I think it's fairly obvious to say that a good portion of clicks in many Android and iOS games are not intentional.<p>When my son plays the Angry Birds version with ads, he occasionally clicks the ad without meaning to. My wife has done the same thing (this was before installing an ad block on my phones in annoyance). Multiply that by the millions of people who play these games, and you have a significant number of clicks being registered by people simply trying to hit that pig with a bird.<p>This reminds me of a number of years ago when Netzero was really $0 for internet and would show a banner/advertisements on the bottom 200px or so of your screen, or when AllAdvantage would pay you something like 40 cents an hour to display banners to you while you surfed the internet. Yes, you're exposing ads to eyeballs, but is the interest really there to justify paying $x.xx per click, when a good portion of those clicks belong to people who not only didn't mean to click the ad, but now are frustrated that they clicked it in the first place and see your product on their screen before going back to their game?<p>The problem is made worse by game and app makers "strategically" placing ads where they know they'll get a ton of mis-clicks. They're basically sending out trash traffic that has very little hopes of converting to sales.<p>I can't be alone in thinking this, can I?
======
pilot_pirx
No, you are not allone :)

I actually work in a company that runs a small side business with writing
apps. Most of them are free and only drive money by adds. Actually I don't
understand why people download those apps at all. And I have no idea, why
anybody should click any of those adds. Still we make some money with it.
Enough anyway to keep our devs busy between larger app projects we do for
customers or to get new devs into app development.

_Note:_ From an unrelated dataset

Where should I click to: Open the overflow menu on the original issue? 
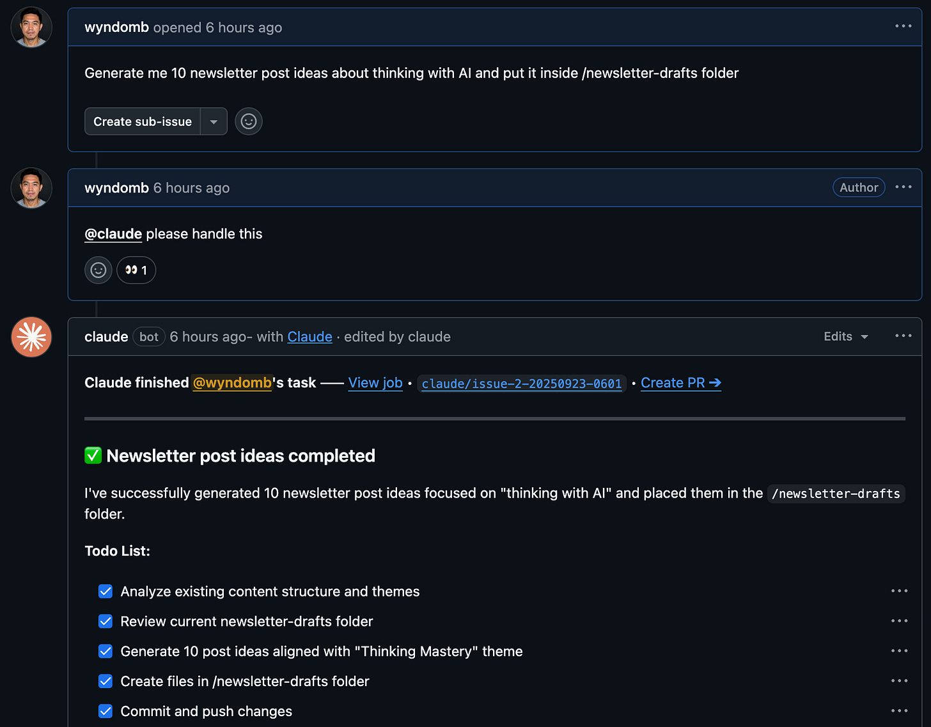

But then advertising is expensive anyway. Companies pay a lot of money only to
have their names and products appear on tv or in magazines. So the main idea
here is not necessarily to sell something right away, but to have a first
contact and keep a faint memory of you brand name in the users memory.

Just by chance I hit the website of my internet provider today. They offer you
up to 150 euro if you get somebody to make a new contract with them. That's
what they earn in the first six months with such a contract. Obviously they
expect to start making money only after a longer period of time.

------
ig1
Sophisticated ad buyers track conversion rather than pure click through rate
so the price they're willing to pay per click automatically reflects the lower
quality of clicks you get on mobile compared to web.